Single by Young Thug, 2 Chainz, Wiz Khalifa and PnB Rock

from the album The Fate of the Furious: The Album
- Released: March 24, 2017
- Recorded: 2015
- Genre: Hip hop; trap;
- Length: 3:51
- Label: Atlantic
- Songwriter(s): Jeffery Williams; Tauheed Epps; Cameron Thomaz; Rakim Allen; Vincent Watson; Alexander Izquierdo; Nelson Kyle; Mike Molina; Johnny Mitchell;
- Producer(s): Invincible; The Agency;

Young Thug singles chronology
| "Trap Trap Trap" (2017) | "Gang Up" (2017) | "Heatstroke" (2017) |

2 Chainz singles chronology
| "It's a Vibe" (2017) | "Gang Up" (2017) | "4 AM" (2017) |

Wiz Khalifa singles chronology
| "Ain't Nothing" (2017) | "Gang Up" (2017) | "Something New" (2017) |

PnB Rock singles chronology
| "Everyday We Lit" (2016) | "Gang Up" (2017) | "Horses" (2017) |

Music video
- "Gang Up" on YouTube

= Gang Up =

2017 single by Young Thug, 2 Chainz, Wiz Khalifa and PnB Rock

"Gang Up" is a song recorded by American rappers Young Thug, 2 Chainz, Wiz Khalifa, and PnB Rock.

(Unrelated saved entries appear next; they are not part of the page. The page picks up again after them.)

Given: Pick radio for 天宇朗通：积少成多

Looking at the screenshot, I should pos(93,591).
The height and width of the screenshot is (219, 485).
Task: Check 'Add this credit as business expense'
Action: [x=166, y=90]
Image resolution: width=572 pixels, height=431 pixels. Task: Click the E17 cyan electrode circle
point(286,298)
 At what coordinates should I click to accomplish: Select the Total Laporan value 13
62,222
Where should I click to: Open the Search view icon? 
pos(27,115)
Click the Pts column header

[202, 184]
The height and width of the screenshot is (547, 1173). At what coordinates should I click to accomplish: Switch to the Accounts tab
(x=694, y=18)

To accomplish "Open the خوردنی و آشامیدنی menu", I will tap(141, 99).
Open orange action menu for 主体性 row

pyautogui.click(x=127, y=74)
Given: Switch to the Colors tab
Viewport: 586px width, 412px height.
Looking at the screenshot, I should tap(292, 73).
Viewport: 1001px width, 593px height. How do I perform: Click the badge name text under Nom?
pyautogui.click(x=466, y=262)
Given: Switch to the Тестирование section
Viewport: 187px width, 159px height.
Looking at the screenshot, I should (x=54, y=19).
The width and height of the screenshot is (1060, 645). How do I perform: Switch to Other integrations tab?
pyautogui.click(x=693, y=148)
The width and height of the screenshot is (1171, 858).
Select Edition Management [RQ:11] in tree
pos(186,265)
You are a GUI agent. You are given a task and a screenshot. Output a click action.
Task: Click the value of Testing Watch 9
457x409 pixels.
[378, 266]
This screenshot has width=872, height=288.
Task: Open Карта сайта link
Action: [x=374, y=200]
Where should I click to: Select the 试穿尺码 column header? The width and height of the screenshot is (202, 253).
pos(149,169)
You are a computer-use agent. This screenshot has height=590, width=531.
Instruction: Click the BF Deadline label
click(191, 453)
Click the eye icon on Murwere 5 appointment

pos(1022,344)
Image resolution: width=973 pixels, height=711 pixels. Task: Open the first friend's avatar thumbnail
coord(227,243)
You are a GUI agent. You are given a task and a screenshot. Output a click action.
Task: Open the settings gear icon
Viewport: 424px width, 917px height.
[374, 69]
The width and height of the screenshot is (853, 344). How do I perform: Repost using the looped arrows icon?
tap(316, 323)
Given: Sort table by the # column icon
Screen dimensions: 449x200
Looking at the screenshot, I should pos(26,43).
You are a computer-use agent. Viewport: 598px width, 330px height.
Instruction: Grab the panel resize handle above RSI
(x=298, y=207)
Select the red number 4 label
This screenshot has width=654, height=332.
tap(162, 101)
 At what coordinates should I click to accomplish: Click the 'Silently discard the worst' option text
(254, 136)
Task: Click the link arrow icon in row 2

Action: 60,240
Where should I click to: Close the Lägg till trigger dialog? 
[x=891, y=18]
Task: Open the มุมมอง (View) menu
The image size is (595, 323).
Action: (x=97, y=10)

The track was commissioned for the soundtrack of the 2017 action film The Fate of the Furious. "Gang Up", which is a hip hop and trap song, was released on March 24, 2017, as the soundtrack's fourth single in the United States.

==Music video==
The accompanying music video for "Gang Up" was uploaded to Young Thug's YouTube channel on April 14, 2017.

==Charts==

| Chart (2017) | Peak position |
|---|---|
| Australia (ARIA) | 118 |
| France (SNEP) | 64 |
| Switzerland (Schweizer Hitparade) | 72 |
| US Bubbling Under Hot 100 (Billboard) | 13 |
| US Bubbling Under R&B/Hip-Hop Singles (Billboard) | 4 |

==Certifications==

| Region | Certification | Certified units/sales |
| United States (RIAA) | Gold | 500,000^{‡} |
^{‡} Sales+streaming figures based on certification alone.